ALCOHOL ADVISORY SERVICE
We help people who are suffering from the effects of alcohol misuse, either through their own excessive drinking or because someone they are close to (partner, family member, friend) is drinking too much.
We also encourage those who do drink, to do so responsibly, within safe limits and without causing harm to themselves or others.
Our aim is to limit the effects of alcohol misuse on individuals, families and the community, by providing a range of services and activities.
- Alcohol is the most widely used behaviour altering drug in our society. In Scotland, 90% of adults drink it, Therefore, it is hardly surprising that people often ask, “What’s wrong with having a drink now and then?”. The answer is - nothing - if that’s what it is, NOW AND THEN.
- For most people, drinking is very enjoyable - provided it is done in moderation.

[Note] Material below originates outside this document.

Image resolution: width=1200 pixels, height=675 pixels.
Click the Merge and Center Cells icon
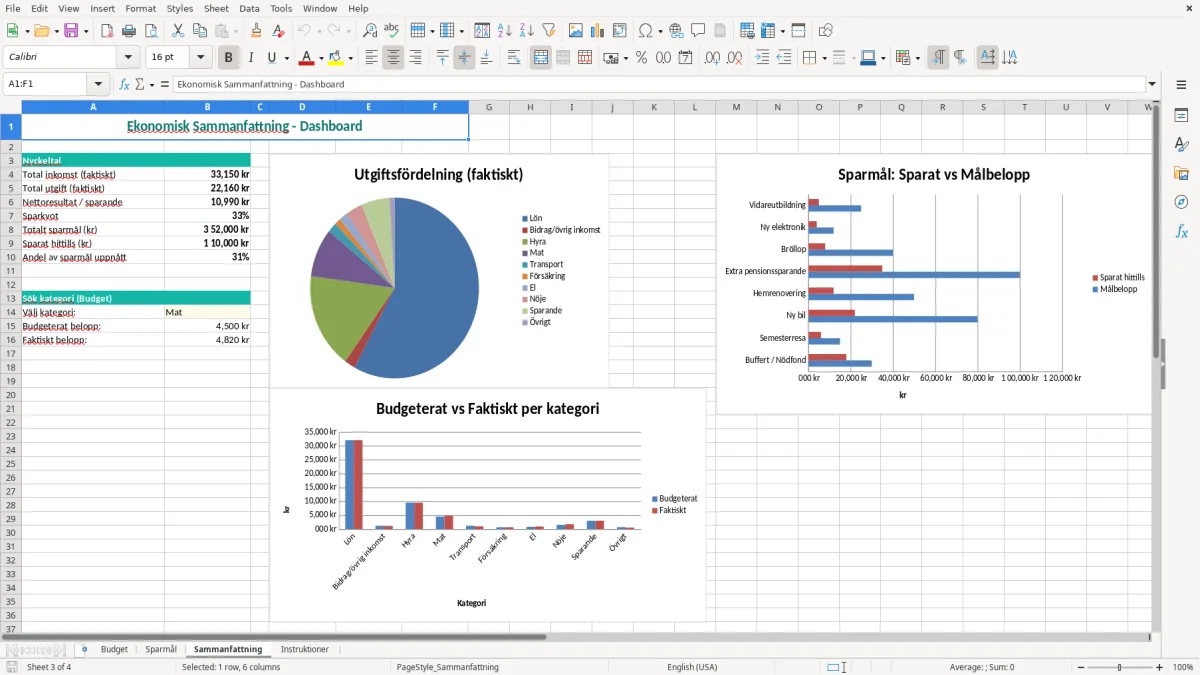(541, 58)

- Drinking too much alcohol or drinking inappropriately can lead to health and/or social problems.
- Even small amounts of alcohol have an affect on our behaviour to some extent.

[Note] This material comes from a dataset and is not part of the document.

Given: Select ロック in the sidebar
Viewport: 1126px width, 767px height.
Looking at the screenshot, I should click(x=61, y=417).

- The more someone uses alcohol and the more often they do so, the higher the risks of harm becomes.
- Alcohol is associated with 1 in 3 marital break ups.
- In Scotland, alcohol is associated with 50% of homicides.42% of admissions with serious head injuries to Scottish Hospitals are alcohol related.
- For every one drug death in Scotland there are three alcohol deaths.*
*This statistic only includes categories from the ICD (coding) Alcoholic psychoses, Alcohol fatty liver. Deaths due to other diseases, fire, accident, drowning etc… in which alcohol played a major role are not included.
WHAT IS A UNIT?
- 1/2 pint of ordinary beer, lager or cider
- 1 pub measure (1/6 gill) of spirits
- 1 glass of table wine
- 1 small glass of sherry or vermouth
The amount of alcohol contained in each of the above drinks is referred to as one unit of alcohol. Strong beers, lagers or ciders contain up to three times as much alcohol as ordinary varieties.
WHAT IS A SENSIBLE LIMIT?
The following limits per week are recommended in order to minimise the risk of health problems:
Men: 3-4 Units or Less Daily
Women: 2-3 Units or Less Daily
With at least one or two alcohol free days during the week
NOTE:There are times when even one or two drinks can be too much - for example, if driving or operating machinery. It can also be dangerous to drink alcohol if taking certain types of medication. If in any doubt about this, consult your doctor.
HOW MUCH IS TOO MUCH?
Drinking 30 units of alcohol per week means there is increasing danger of developing alcohol-related health problems.
Drinking 50 units or more per week is definitely harmful to health.
Drinking 20 units of alcohol per week means there is increasing danger of developing alcohol-related health problems.
Drinking 35 units or more per week is definitely harmful to health.